Researching youth in troubling times: Mess, method and ethical puzzles

Supported by the BSA Youth Study Group, in association with the Leeds Centre for Interdisciplinary Youth Research, this event is intended to facilitate reflection on how we ‘do’ youth research.

A BSA Youth Study Group event

The experiences and conditions of youth and young adulthood are a source of great interest within the discipline of sociology and beyond. The study of young people’s lives, transitions and aspirations has long been conceived as offering productive and unique opportunities to untangle wider processes of social change. As such youth research remains diverse and vibrant, particularly that which is concerned with the complex, and often fraught, issues of youth aspirations and transitions. Like all fields of social research, however, studies of youth are beset with a range of messy and discomfiting methodological and ethical puzzles, which are often hidden from view and ‘cleansed’ in the write-up of research publications. 

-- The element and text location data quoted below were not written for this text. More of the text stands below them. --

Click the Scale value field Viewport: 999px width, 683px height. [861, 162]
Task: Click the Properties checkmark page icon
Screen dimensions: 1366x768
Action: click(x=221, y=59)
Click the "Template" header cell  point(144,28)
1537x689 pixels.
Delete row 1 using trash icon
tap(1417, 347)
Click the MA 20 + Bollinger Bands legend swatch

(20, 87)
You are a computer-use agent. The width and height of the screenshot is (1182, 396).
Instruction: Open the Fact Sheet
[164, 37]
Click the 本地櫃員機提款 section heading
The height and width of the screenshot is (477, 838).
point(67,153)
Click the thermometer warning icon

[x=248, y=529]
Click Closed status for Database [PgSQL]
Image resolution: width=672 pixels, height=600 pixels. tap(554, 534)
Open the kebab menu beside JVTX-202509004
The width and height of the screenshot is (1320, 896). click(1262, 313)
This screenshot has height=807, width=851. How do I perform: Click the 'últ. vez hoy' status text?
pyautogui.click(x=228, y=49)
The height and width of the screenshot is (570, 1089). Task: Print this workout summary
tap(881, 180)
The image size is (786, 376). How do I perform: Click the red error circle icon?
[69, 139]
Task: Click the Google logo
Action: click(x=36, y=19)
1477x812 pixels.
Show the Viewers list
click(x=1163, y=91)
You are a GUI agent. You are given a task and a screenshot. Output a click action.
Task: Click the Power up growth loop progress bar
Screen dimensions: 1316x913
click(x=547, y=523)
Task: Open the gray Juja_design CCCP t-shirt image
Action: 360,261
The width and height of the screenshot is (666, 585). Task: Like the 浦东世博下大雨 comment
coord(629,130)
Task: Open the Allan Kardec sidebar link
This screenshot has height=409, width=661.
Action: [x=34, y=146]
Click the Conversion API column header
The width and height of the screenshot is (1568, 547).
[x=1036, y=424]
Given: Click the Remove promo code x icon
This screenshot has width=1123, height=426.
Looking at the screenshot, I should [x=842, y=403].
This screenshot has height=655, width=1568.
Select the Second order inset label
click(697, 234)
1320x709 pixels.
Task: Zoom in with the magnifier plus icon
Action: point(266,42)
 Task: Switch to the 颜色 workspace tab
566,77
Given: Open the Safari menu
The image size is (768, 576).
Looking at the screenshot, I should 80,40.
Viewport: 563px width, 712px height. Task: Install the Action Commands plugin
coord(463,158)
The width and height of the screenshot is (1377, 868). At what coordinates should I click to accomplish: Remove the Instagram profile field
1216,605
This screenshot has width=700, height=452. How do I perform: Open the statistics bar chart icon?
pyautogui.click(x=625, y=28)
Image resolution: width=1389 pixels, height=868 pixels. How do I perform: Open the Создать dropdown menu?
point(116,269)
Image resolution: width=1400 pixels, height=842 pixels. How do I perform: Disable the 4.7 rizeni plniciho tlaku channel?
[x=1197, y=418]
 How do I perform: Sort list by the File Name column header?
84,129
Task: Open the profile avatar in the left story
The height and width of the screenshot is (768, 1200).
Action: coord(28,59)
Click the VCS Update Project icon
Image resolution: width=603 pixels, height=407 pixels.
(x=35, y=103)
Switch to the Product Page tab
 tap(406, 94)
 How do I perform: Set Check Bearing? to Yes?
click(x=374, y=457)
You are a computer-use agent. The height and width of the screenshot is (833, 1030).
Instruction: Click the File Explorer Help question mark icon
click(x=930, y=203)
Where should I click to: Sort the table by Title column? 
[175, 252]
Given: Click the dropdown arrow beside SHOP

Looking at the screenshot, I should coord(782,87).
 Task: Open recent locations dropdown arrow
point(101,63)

Supported by the BSA Youth Study Group, in association with the Leeds Centre for Interdisciplinary Youth Research, this one-day event is intended to facilitate reflection on how we ‘do’ youth research on young people’s transitions and aspirations, and the (ethical, methodological and emotional) challenges such work might present in contemporary times. In doing so, the event seeks to contribute to the on-going dialogue about the sometimes-messy conditions of knowledge production in which youth researchers operate.  We invite papers from youth researchers in sociology and sister disciplines, and across the career stage, to share the ethical and methodological challenges they have encountered or are currently grappling with. Papers may cover topics including but not limited to:

  • Recruitment, participation and informed consent
  • Researcher-Gatekeeper relations
  • Power and positionality in research
  • Navigating institutional ethics frameworks
  • Emotion, affect and the research encounter
  • The challenges of longitudinal qualitative research
  • The potential and limitations of creative, visual and mobile methods
  • Representing youth?: The ethics of representations and ‘giving voice’
  • ‘Impact’, dissemination and the challenges of ‘public sociology’ in youth research


Professor Tracy Shildrick (School of Sociology and Social Policy, University of Leeds; Co-Director of the Leeds Centre for Interdisciplinary Youth Research) will reflect upon, and consolidate, the key themes from the day.

There will be a small registration fee for attendees and participants, including a reduced rate for BSA members and concessionary rates for PGR students.